Phoenix32890 wrote:Shapeless- I attampted to research the contention that Tchaikovsky committed suicide, but was faced with conflicting reports.
Interestingly, Grove's Dictionary, the source that the passage above refers to, has flip-flopped on the issue itself. As the article mentions, the 1954 edition of the dictionary acknowledges the lack of definitive proof; then David Brown's expanded entry for the 1980 edition claimed that the suicide could not be doubted; now the 2001 edition (in which the Chaikovksy entry is written by Roland John Wiley) has gone back to the original position: "The polemics over his death have reached an impasse, one side supporting a biographer not invariably committed to the truth, the other advocating something preposterous by the mores of the day. Neither version withstands scrutiny, making all conclusions provisional... We do not know how Tchaikovsky died. We may never find out..."
For the most part it seems like a matter of minimal importance, but it's been a tremendously important debate within musical scholarship and has had a direct impact on the way scholars evaluate his music (though it's had little effect on general listeners, for whom Chaikovsky's canonical status is pretty near unassailable). Those who dislike Chaikovsky have found it useful to use the suicide theory as an indication that his symphonies are laden with emotional baggage at the expense of substantive technical proficiency; some antagonistic scholars even used to claim that his suicide, coupled with the broader issue of his sexuality, meant that his music was "tainted" and pathologically dangerous to listen to.
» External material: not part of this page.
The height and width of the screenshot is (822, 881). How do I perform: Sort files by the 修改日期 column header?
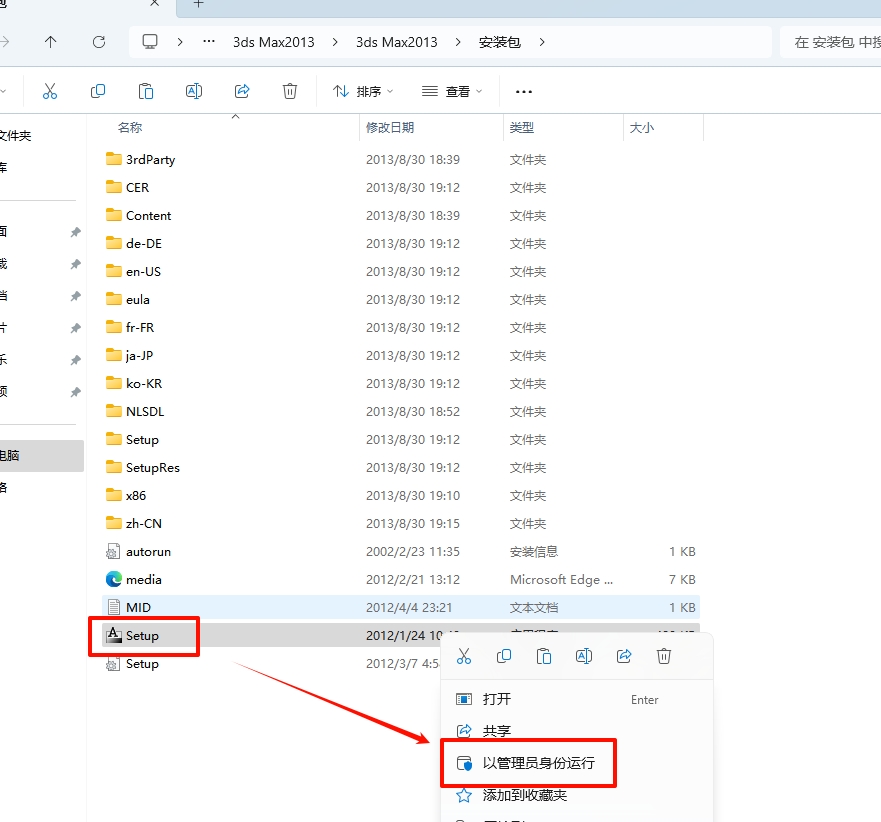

On the other hand, those who champion Chaikovsky use the suicide story as a way of turning the symphonies into poignant autobiographical stories that enhance the appeal of the music. (This is basically the same view as the anti-Chaikovsky stance, except that the emotional content is now considered a good thing.) This is why the suicide has remained inconclusive... it's been very difficult for scholars to treat the matter as an objective historical issue rather than as ammunition for subjective opinions about the quality of Chaikovksy's music.